As to weight, here's some context. I played football my freshman year at 165, when I was probably in the best shape of my life. I've been that low a few times since, but mostly have hovered between 170 and 190. Then maybe five-seven years ago I ballooned up to 225. I began losing that weight gradually (and sometimes fitfully) a few years ago and was right around 205 when the jaundice hit in April. Since then I've lost weight steadily and seem to have settled at around 170. I still have flab around my belly, but my waist size is down four inches. I figure to make it more muscle and less flab and stay around this weight once the treatment is complete, which is now looking like October.

Saturday, July 10, 2010

Delayed by the open wound

Quite frankly, our focus on the open wound that Dr. Nissen discovered that day we were getting ready to leave Cedars-Sinai, has been -- once Jen got used to packing it -- to marvel at how steadily it is healing. Our trip to the doctors Thursday and Friday, however, was a reminder of how the wound has delayed the next step in treatment -- precautionary chemotherapy. Both the chemo and the radiation doctors (I'll get their names in a future entry) are eager to move ahead quickly, and grateful that during the time the wound has been healing no new infection or complication has shown up to complicate treatment plans.

It's kind of moot now. The wound that was four inches long and looked like a couple of slabs of prime beef is now smaller than an almond and will likely be fully healed by the time we start chemo -- though apparently that's not necessarily required. It's the radiation that couldn't be done until the wound was healed, but that's more than a month away and the wound should be a distant memory by then.

Moving on to chemotherapy

Almost didn't realize just how long I had been away from this pop stand. Part of the reason is that we've decided writing about politics, which I do for a living, even on my own personal blog, might compromise my status as being on disability, and quite frankly little else seems important enough to me to record here. In addition, with the open wound in my stomach, sitting in front of the computer for long stretches is simply not especially comfortable.

However, I suppose a few people are interested in my physical condition and may check here to find out, and quite frankly that is what does seem to consume me, in general for the better. I'm very much interested in getting better. So . . . we spend a good deal of Thursday and Friday at oncology doctors and made preliminary plans for chemotherapy and radiation. We may go the L.A. for a second opinion, but at this point I fee comfortable with the clinic in Wildomar. Our primary care physician, Dr. Susan Danek, is favorably impressed -- and her father is using them.

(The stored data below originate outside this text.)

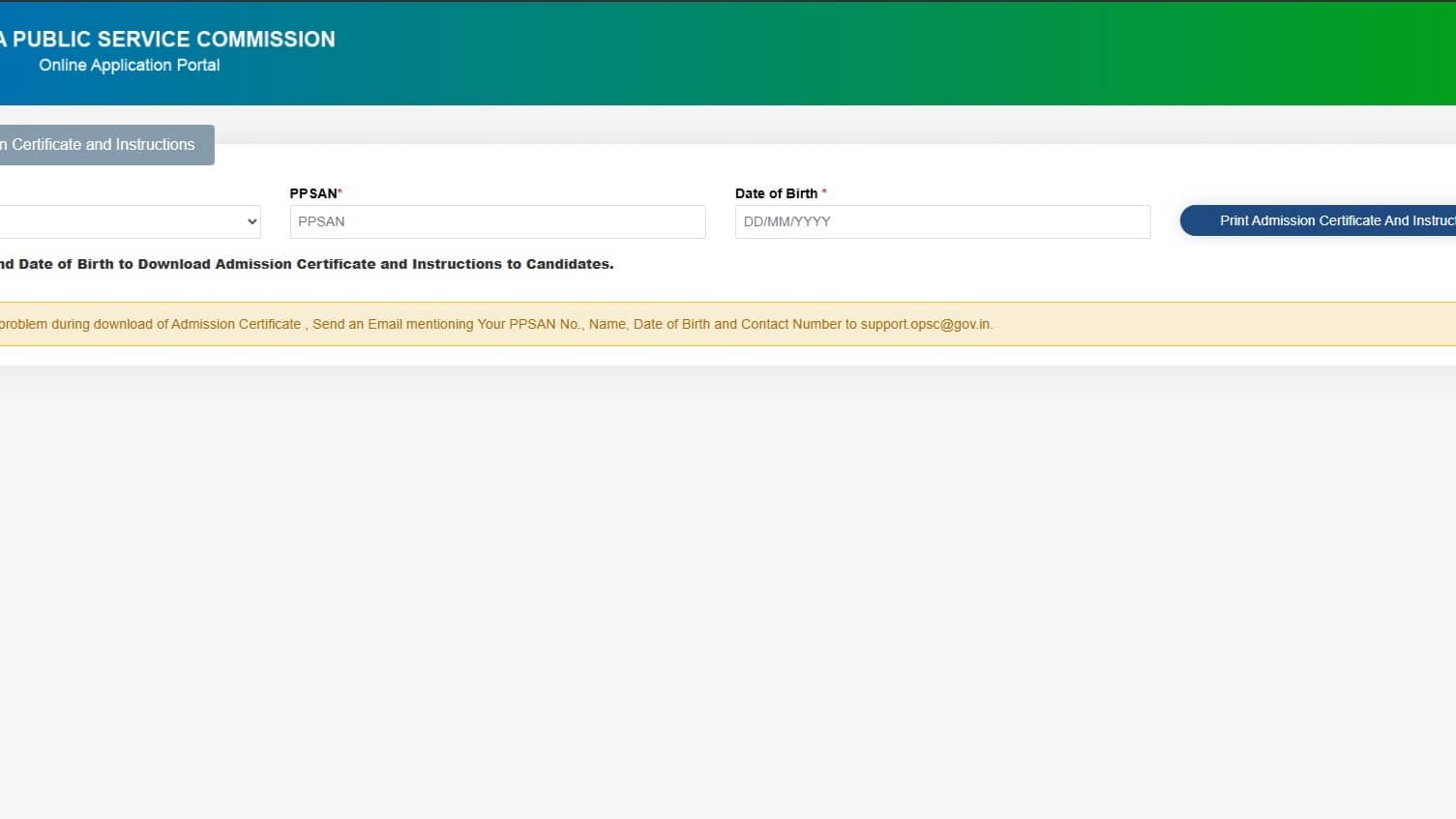
Task: Click the support.opsc@gov.in email link
Action: 926,324
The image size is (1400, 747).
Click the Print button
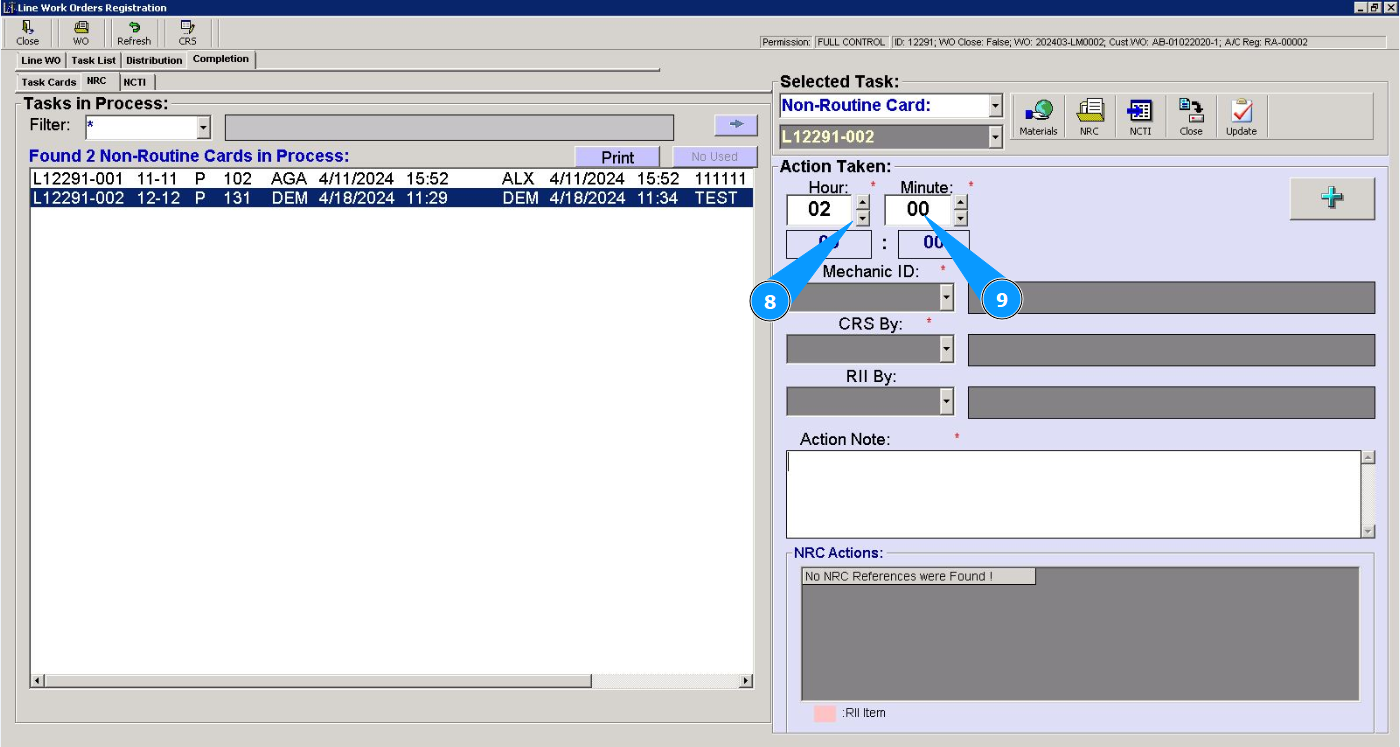click(617, 157)
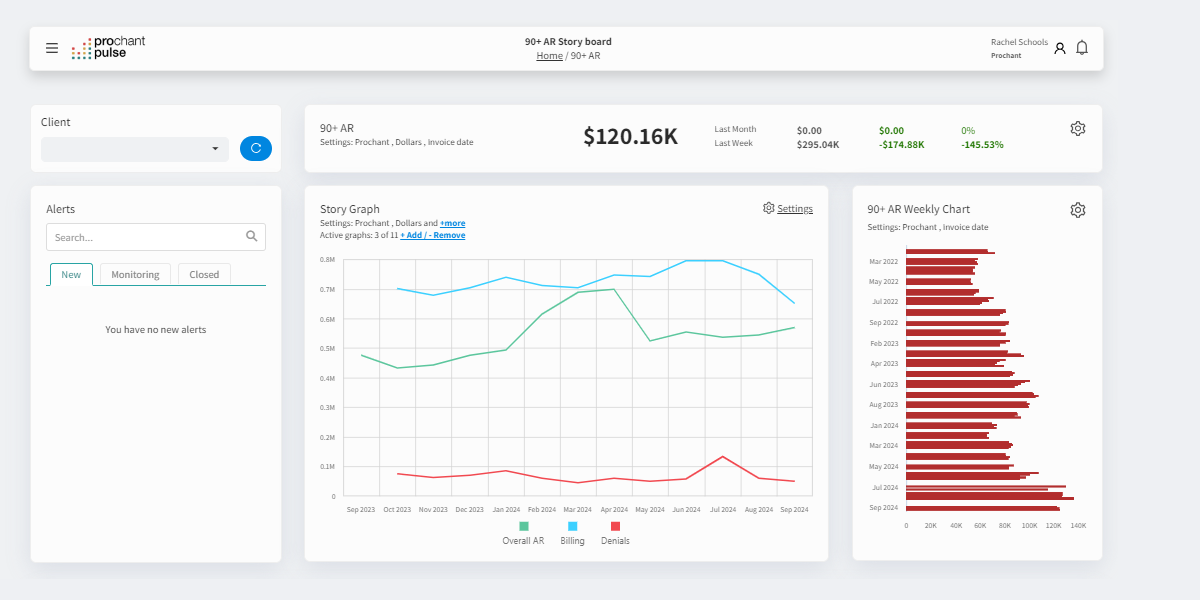The width and height of the screenshot is (1200, 600).
Task: Open the hamburger navigation menu
Action: [52, 48]
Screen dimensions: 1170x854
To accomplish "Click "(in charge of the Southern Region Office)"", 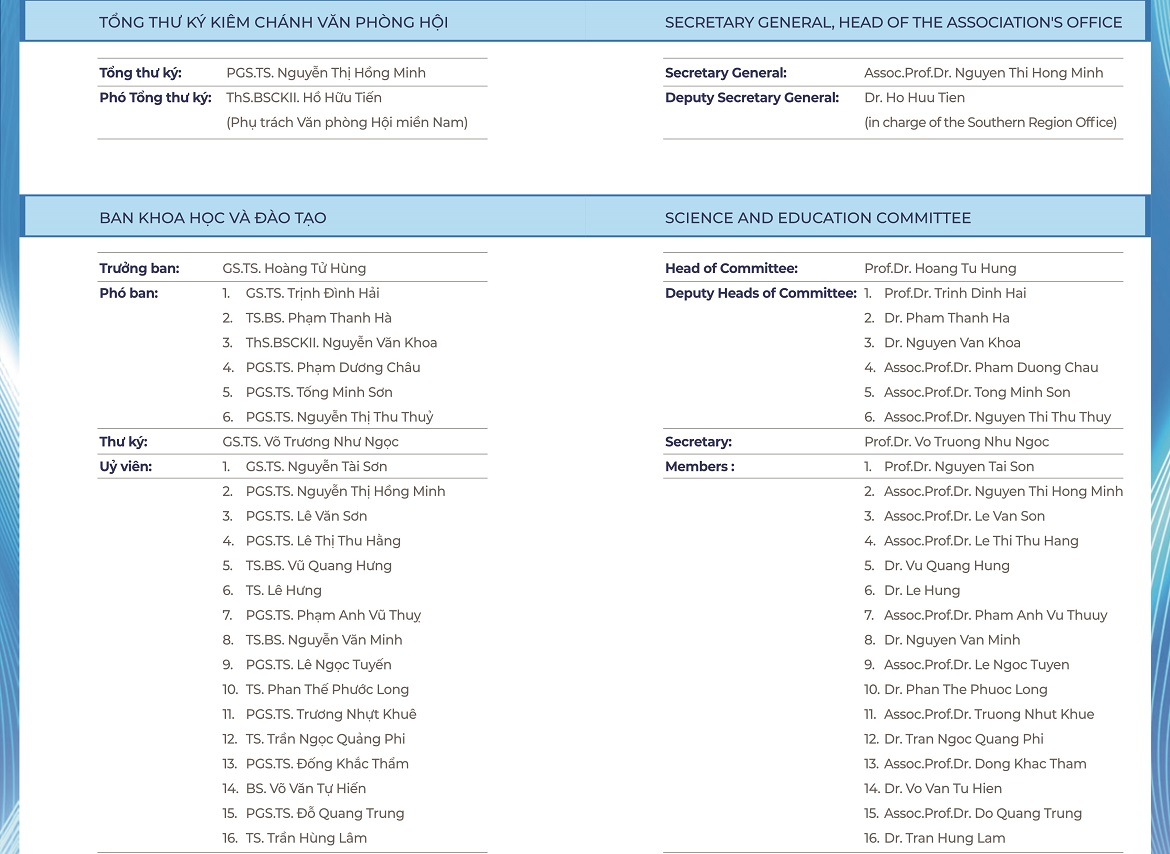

The chemo doctor is recommending three weeks of chemo and one week off, to be followed by combined chemo and radiation, apparently for four or five weeks, and then another course of chemo. It's longer than I expected it to be. But he says that while it's encouraging that all the post-surgery reports show no remaining cancerous tissues, the fact that there were some affected lymph nodes -- taken out during the Whipple surgery --, suggests an aggressive approach to make sure no cancer has any proper chance of establishing itself again. I concur.

Bottom line: will probably start chemo next week, assuming Anthem insurance authorizes it (they've been good so far). We'll see how it affects me. They gave us an introductory session Friday noting that there could be nausea and vomiting as well as fatigue and diarrhea. I probably won't feel like doing much of anything on the day of treatment and probably the next day as well. Have take some steps to cope with the side effects.